For more information about notebook formats for filenames with the .py and .ipynb extensions, see Export and import Databricks notebooks.

The following notebook globals are also enabled:

  • spark, representing an instance of databricks.connect.DatabricksSession, is preconfigured to instantiate DatabricksSession by getting Databricks authentication credentials from the extension. If DatabricksSession is already instantiated in a notebook cell’s code, this DatabricksSession settings are used instead. See Code examples for Databricks Connect for Python.

  • udf, preconfigured as an alias for pyspark.sql.functions.udf, which is an alias for Python UDFs. See pyspark.sql.functions.udf.

  • sql, preconfigured as an alias for spark.sql. spark, as described earlier, represents a preconfigured instance of databricks.connect.DatabricksSession. See Spark SQL.

  • dbutils, preconfigured as an instance of Databricks Utilities, which is imported from databricks-sdk and is instantiated by getting Databricks authentication credentials from the extension. See Use Databricks Utilities.

    Note

    Only a subset of Databricks Utilities is supported for notebooks with Databricks Connect.

    To enable dbutils.widgets, you must first install the Databricks SDK for Python by running the following command in your local development machine’s terminal:

    pip install 'databricks-sdk[notebook]'
    
  • display, preconfigured as an alias for the Jupyter builtin IPython.display.display. See IPython.display.display.
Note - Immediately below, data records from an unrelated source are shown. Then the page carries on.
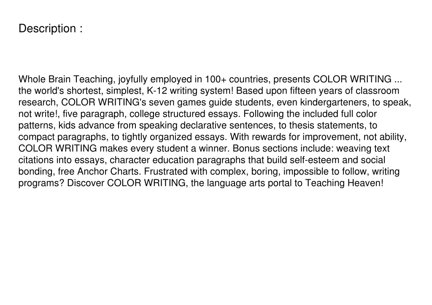The width and height of the screenshot is (432, 305).
Task: Click 'COLOR WRITING ...' in first line
Action: point(357,79)
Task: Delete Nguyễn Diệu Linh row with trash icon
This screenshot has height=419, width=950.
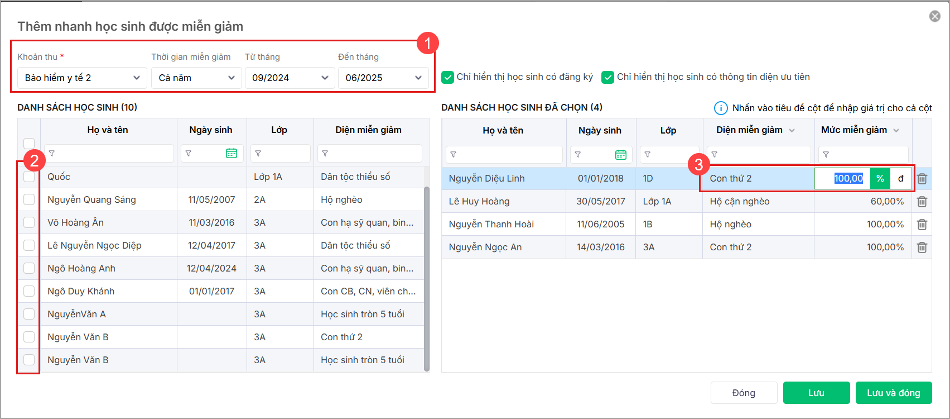Action: click(922, 179)

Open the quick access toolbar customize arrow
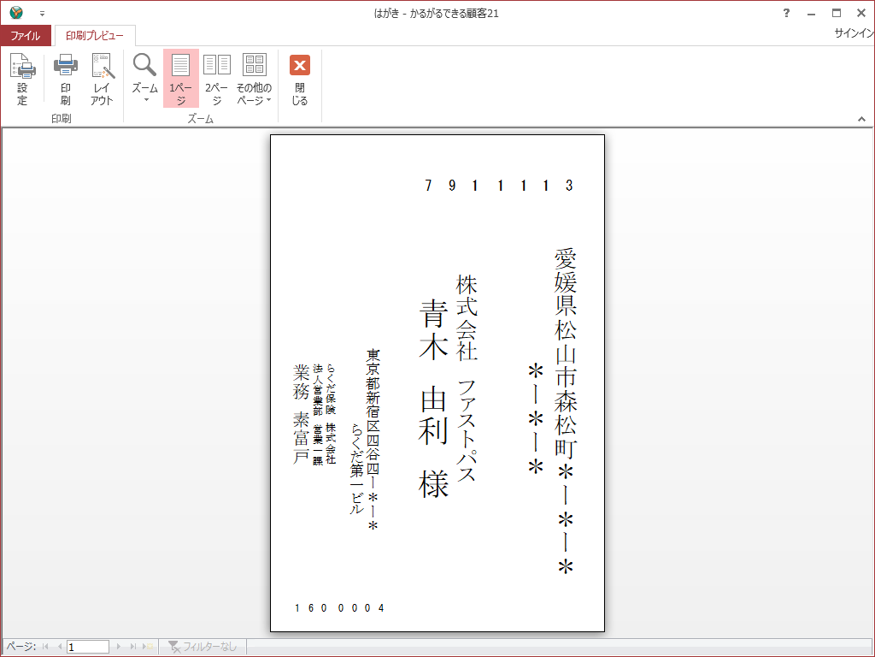[x=42, y=14]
  • displayHTML, preconfigured as an alias for dbruntime.display.displayHTML, which is an alias for display.HTML from ipython. See IPython.display.html.

The following notebook magics are also enabled:

  • %fs, which is the same as making dbutils.fs calls. See Mix languages.

  • %sh, which runs a command by using the cell magic %%script on the local machine. This does not run the command in the remote Databricks workspace. See Mix languages.

  • %md and %md-sandbox, which runs the cell magic %%markdown. See Mix languages.

  • %sql, which runs spark.sql. See Mix languages.

  • %pip, which runs pip install on the local machine. This does not run pip install in the remote Databricks workspace. See Manage libraries with %pip commands.

  • %run, which runs another notebook. This notebook magic is available in Databricks extension for Visual Studio Code version 1.1.2 and above. See Run a Databricks notebook from another notebook.

    Note

    To enable %run, you must first install the nbformat library by running the following command in your local development machine’s terminal:

    pip install nbformat
    
  • # MAGIC. This notebook magic is available in Databricks extension for Visual Studio Code version 1.1.2 and above.

Additional features that are enabled include:

  • Spark DataFrames are converted to pandas DataFrames, which are displayed in Jupyter table format.

Limitations include:

  • The notebooks magics %r and %scala are not supported and display an error if called. See Mix languages.

  • The notebook magic %sql does not support some DML commands, such as Show Tables.